----- Entries provided

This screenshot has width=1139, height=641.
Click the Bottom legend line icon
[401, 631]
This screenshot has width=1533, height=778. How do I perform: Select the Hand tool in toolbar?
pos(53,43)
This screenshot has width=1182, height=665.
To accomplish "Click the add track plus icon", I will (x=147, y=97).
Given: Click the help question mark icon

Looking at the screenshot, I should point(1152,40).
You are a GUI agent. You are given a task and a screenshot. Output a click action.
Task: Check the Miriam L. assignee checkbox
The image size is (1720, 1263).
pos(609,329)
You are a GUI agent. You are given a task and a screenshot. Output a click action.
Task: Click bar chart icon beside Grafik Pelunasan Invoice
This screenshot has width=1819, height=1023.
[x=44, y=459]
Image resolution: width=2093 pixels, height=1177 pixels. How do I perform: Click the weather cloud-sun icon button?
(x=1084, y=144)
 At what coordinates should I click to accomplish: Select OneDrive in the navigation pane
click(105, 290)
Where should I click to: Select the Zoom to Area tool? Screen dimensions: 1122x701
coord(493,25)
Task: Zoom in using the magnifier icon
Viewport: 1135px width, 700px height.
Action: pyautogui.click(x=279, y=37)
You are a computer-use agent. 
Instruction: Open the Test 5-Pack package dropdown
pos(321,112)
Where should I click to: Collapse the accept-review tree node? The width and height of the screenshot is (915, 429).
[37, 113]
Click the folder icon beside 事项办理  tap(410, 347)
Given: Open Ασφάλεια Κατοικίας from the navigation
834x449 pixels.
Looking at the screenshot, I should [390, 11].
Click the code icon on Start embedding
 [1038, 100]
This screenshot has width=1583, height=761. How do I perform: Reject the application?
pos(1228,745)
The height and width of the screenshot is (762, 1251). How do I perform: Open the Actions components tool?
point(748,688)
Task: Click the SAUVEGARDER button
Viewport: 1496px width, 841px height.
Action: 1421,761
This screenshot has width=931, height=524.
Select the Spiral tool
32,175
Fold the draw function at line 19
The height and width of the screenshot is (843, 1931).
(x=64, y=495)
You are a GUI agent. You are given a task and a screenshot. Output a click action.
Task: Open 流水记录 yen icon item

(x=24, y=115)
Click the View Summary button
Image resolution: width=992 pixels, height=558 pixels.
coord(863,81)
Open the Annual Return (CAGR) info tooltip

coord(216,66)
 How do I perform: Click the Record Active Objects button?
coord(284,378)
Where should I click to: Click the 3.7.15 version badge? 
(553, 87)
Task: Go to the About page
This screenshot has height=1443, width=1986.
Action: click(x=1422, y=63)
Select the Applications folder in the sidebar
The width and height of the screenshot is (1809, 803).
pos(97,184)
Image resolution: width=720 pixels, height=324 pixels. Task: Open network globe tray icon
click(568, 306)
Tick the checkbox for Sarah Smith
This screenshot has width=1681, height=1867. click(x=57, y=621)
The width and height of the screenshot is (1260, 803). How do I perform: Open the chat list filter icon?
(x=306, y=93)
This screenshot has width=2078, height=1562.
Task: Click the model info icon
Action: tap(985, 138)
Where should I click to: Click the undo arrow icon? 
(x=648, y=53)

----------

__Work instructions__
Give back all the records above exactly as they were written.

__Written solution__
This screenshot has width=1139, height=641.
Click the Bottom legend line icon
[401, 631]
This screenshot has width=1533, height=778. How do I perform: Select the Hand tool in toolbar?
pos(53,43)
This screenshot has width=1182, height=665.
To accomplish "Click the add track plus icon", I will (x=147, y=97).
Given: Click the help question mark icon

Looking at the screenshot, I should point(1152,40).
You are a GUI agent. You are given a task and a screenshot. Output a click action.
Task: Check the Miriam L. assignee checkbox
The image size is (1720, 1263).
pos(609,329)
You are a GUI agent. You are given a task and a screenshot. Output a click action.
Task: Click bar chart icon beside Grafik Pelunasan Invoice
This screenshot has width=1819, height=1023.
[x=44, y=459]
Image resolution: width=2093 pixels, height=1177 pixels. How do I perform: Click the weather cloud-sun icon button?
(x=1084, y=144)
 At what coordinates should I click to accomplish: Select OneDrive in the navigation pane
click(105, 290)
Where should I click to: Select the Zoom to Area tool? Screen dimensions: 1122x701
coord(493,25)
Task: Zoom in using the magnifier icon
Viewport: 1135px width, 700px height.
Action: pyautogui.click(x=279, y=37)
You are a computer-use agent. 
Instruction: Open the Test 5-Pack package dropdown
pos(321,112)
Where should I click to: Collapse the accept-review tree node? The width and height of the screenshot is (915, 429).
[37, 113]
Click the folder icon beside 事项办理  tap(410, 347)
Given: Open Ασφάλεια Κατοικίας from the navigation
834x449 pixels.
Looking at the screenshot, I should [390, 11].
Click the code icon on Start embedding
 [1038, 100]
This screenshot has width=1583, height=761. How do I perform: Reject the application?
pos(1228,745)
The height and width of the screenshot is (762, 1251). How do I perform: Open the Actions components tool?
point(748,688)
Task: Click the SAUVEGARDER button
Viewport: 1496px width, 841px height.
Action: 1421,761
This screenshot has width=931, height=524.
Select the Spiral tool
32,175
Fold the draw function at line 19
The height and width of the screenshot is (843, 1931).
(x=64, y=495)
You are a GUI agent. You are given a task and a screenshot. Output a click action.
Task: Open 流水记录 yen icon item

(x=24, y=115)
Click the View Summary button
Image resolution: width=992 pixels, height=558 pixels.
coord(863,81)
Open the Annual Return (CAGR) info tooltip

coord(216,66)
 How do I perform: Click the Record Active Objects button?
coord(284,378)
Where should I click to: Click the 3.7.15 version badge? 
(553, 87)
Task: Go to the About page
This screenshot has height=1443, width=1986.
Action: click(x=1422, y=63)
Select the Applications folder in the sidebar
The width and height of the screenshot is (1809, 803).
pos(97,184)
Image resolution: width=720 pixels, height=324 pixels. Task: Open network globe tray icon
click(568, 306)
Tick the checkbox for Sarah Smith
This screenshot has width=1681, height=1867. click(x=57, y=621)
The width and height of the screenshot is (1260, 803). How do I perform: Open the chat list filter icon?
(x=306, y=93)
This screenshot has width=2078, height=1562.
Task: Click the model info icon
Action: tap(985, 138)
Where should I click to: Click the undo arrow icon? 
(x=648, y=53)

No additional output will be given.